#### [Record set]
++++++++++

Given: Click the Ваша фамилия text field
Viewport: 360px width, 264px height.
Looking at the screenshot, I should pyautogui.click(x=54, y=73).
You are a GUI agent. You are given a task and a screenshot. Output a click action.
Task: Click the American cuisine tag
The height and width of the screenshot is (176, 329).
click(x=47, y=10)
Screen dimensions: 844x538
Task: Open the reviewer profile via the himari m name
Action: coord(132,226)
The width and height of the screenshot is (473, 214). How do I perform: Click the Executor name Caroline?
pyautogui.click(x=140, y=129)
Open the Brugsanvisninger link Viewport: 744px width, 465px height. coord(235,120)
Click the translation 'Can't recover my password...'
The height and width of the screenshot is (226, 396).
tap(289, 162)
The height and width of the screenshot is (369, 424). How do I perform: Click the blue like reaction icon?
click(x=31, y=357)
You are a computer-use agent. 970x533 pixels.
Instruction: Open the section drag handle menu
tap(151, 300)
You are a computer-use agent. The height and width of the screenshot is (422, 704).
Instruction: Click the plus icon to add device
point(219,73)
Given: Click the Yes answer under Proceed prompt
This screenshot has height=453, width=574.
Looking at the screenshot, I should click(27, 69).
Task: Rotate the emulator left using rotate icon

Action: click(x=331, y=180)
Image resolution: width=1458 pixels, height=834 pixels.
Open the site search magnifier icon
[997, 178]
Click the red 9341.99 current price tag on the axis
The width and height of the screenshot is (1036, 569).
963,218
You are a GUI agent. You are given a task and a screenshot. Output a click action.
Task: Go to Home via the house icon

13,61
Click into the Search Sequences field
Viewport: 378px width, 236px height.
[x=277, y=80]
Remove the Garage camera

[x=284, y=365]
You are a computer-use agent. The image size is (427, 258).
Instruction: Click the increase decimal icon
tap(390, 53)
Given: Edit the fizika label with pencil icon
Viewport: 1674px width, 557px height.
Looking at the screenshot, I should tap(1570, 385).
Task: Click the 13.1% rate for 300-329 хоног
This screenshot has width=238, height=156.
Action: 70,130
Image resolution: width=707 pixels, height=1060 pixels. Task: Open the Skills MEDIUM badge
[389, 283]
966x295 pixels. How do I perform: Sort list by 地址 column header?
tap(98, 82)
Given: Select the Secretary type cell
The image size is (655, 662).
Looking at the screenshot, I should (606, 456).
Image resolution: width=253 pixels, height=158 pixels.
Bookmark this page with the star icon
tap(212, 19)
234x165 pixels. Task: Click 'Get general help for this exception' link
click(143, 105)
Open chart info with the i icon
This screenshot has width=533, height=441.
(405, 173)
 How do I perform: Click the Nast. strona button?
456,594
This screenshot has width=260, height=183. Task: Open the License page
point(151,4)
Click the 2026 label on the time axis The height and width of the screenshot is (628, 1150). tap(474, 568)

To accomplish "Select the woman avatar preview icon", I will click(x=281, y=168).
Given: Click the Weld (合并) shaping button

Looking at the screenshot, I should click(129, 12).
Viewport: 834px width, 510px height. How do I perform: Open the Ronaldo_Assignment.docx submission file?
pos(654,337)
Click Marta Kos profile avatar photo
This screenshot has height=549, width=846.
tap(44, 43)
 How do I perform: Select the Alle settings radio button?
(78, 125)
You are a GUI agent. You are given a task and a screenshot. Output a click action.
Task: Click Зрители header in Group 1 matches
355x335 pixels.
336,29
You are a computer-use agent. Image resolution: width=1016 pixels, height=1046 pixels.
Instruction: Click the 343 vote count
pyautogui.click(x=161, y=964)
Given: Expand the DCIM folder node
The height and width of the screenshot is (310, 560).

++++++++++

#### [Exercise instructions]
Pick every line containing the word "field" out of the material, and copy those lines.

#### [Answer to this task]
Given: Click the Ваша фамилия text field
Click into the Search Sequences field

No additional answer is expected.